Parce que j’avais des… obligations.

-Ce n’est rien qui concerne une petite fille comme toi.

Je ne parlais jamais politique avec Satsuma Nataneko. De toute façon, je ne pensais pas que cela l’intéressait.

-Je sais pas si il vous croirait d’ailleurs, il me croit dans ma chambre.

J’haussais les sourcils. Elle était bête ou quoi ? Si je révélais la vérité à son père, il enverrait quelqu’un la chercher afin de confirmer mes propos. Et lorsque la personne reviendrait bredouille, que devrait-il en conclure ?

-J'irais faire fureur après, d'abord, je veux profiter de la vue !

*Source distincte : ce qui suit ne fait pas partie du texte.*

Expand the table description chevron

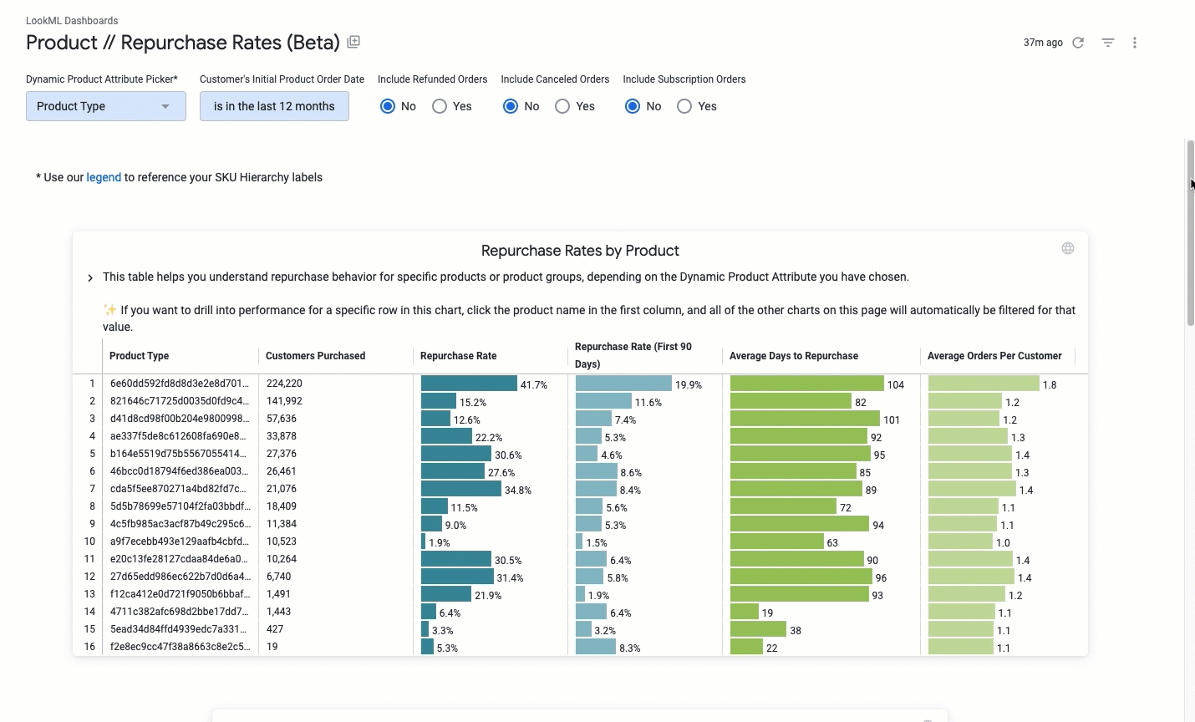coord(90,277)
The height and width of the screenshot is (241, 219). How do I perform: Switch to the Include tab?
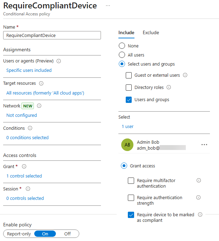coord(126,33)
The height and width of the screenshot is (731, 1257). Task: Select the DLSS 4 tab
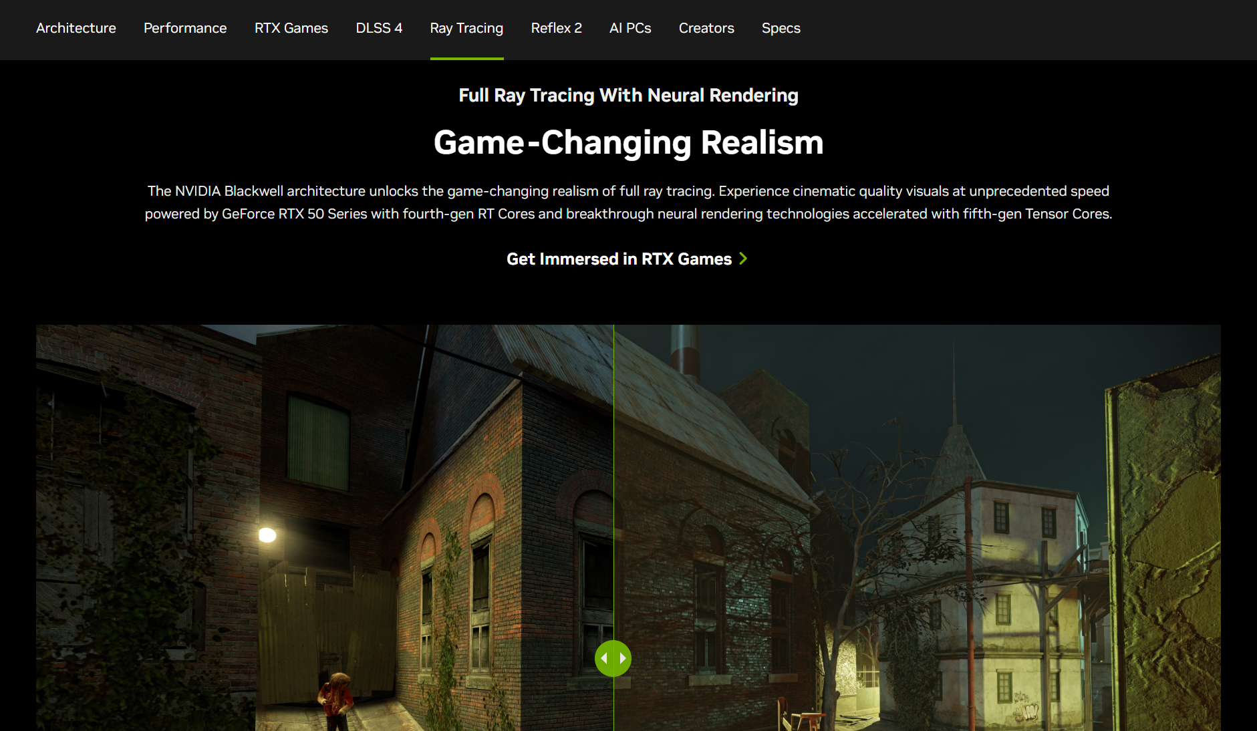(379, 28)
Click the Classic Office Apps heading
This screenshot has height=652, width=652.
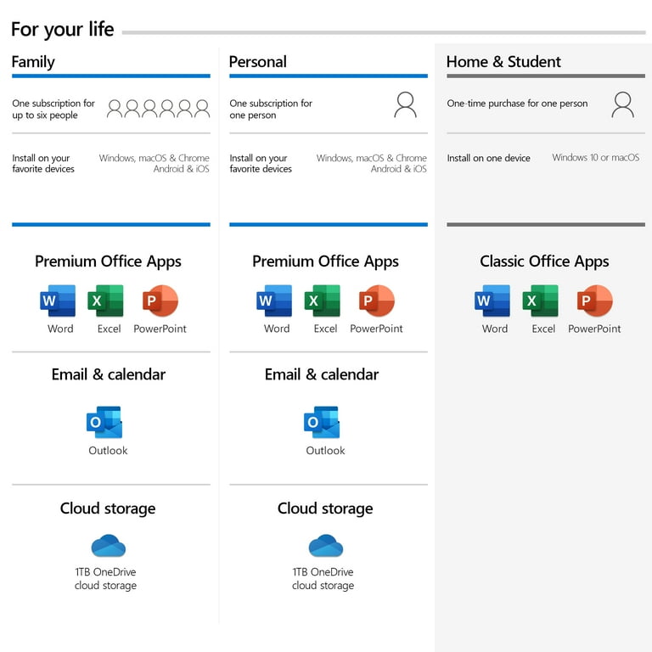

Je soupirais, la laissant ouvrir le shoji. Quelle plaie cette gamine ! Maintenant que je savais qu’elle se trouvait ici, je n’avais d’autre choix que de la surveiller !
…La surveiller ? Ce n’était pas mon rôle après tout. Je pouvais très bien fermer les yeux et s’il lui arrivait quelque chose, personne ne pourrait m’en imputer la faute. Son père n’avait qu’à mieux la surveiller, et ses gardes aussi. Quelle bande d’incompétents ! Ne pas pouvoir surveiller une jeune fille ! Les Satsuma venaient de perdre en crédibilité tout d’un coup…

-Enfin, cela dépend si vous voulez rester avec moi et me permettre d’avoir votre Honorable présence encore à mes côtés ou si vous êtes trop fatigué.

Cela faisait plusieurs fois qu’elle sous-entendait que je voudrais dormir. Je fronçais les sourcils avec un tic agacé, déclarant d’une voix hautaine :

-Je ne suis pas « trop fatigué », je cherche juste à boire mon saké tranquille.

Un sourire finit tout de même par étirer mes lèvres, tandis que je posais la coupe sur le plateau. Me levant, je fis quelques pas afin de regarder à mon tour ce qui se passait dehors, l’air complètement désabusé. Il y avait beaucoup de bruit. Beaucoup de bruit pour pas grand-chose.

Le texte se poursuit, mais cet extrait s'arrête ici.